→ Written instruction: Retype the lines below exactly, from the line containing "Given: Click the Windows 10 logo graphic" through the final line, and include nothing else.

++++ Material for this task

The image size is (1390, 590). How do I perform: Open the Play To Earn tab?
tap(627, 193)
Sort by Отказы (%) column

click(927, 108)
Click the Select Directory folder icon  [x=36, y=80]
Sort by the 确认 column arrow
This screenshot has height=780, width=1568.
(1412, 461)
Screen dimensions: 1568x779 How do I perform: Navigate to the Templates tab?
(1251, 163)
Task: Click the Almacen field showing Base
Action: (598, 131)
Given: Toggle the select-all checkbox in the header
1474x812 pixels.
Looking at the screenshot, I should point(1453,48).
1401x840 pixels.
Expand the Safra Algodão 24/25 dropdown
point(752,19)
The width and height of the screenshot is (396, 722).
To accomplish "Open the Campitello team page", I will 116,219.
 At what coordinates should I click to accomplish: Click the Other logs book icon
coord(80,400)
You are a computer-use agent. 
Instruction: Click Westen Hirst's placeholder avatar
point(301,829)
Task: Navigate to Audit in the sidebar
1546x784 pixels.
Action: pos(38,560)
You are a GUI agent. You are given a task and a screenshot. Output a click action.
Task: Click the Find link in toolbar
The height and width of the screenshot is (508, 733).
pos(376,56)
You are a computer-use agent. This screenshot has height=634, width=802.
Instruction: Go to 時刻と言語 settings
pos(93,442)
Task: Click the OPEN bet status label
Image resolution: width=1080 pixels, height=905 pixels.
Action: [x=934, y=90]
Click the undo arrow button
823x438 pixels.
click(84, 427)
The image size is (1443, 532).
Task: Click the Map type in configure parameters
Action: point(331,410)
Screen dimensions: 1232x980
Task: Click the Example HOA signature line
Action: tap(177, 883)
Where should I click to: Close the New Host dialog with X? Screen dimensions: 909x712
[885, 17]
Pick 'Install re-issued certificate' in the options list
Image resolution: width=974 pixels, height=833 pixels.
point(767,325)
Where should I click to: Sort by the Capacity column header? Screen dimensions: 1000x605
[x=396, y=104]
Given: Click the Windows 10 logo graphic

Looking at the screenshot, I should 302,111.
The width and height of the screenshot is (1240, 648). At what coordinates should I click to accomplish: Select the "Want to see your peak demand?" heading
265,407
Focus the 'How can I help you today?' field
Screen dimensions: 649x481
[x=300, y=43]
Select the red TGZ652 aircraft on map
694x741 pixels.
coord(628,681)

++++++++

→ Task result:
Given: Click the Windows 10 logo graphic

Looking at the screenshot, I should 302,111.
The width and height of the screenshot is (1240, 648). At what coordinates should I click to accomplish: Select the "Want to see your peak demand?" heading
265,407
Focus the 'How can I help you today?' field
Screen dimensions: 649x481
[x=300, y=43]
Select the red TGZ652 aircraft on map
694x741 pixels.
coord(628,681)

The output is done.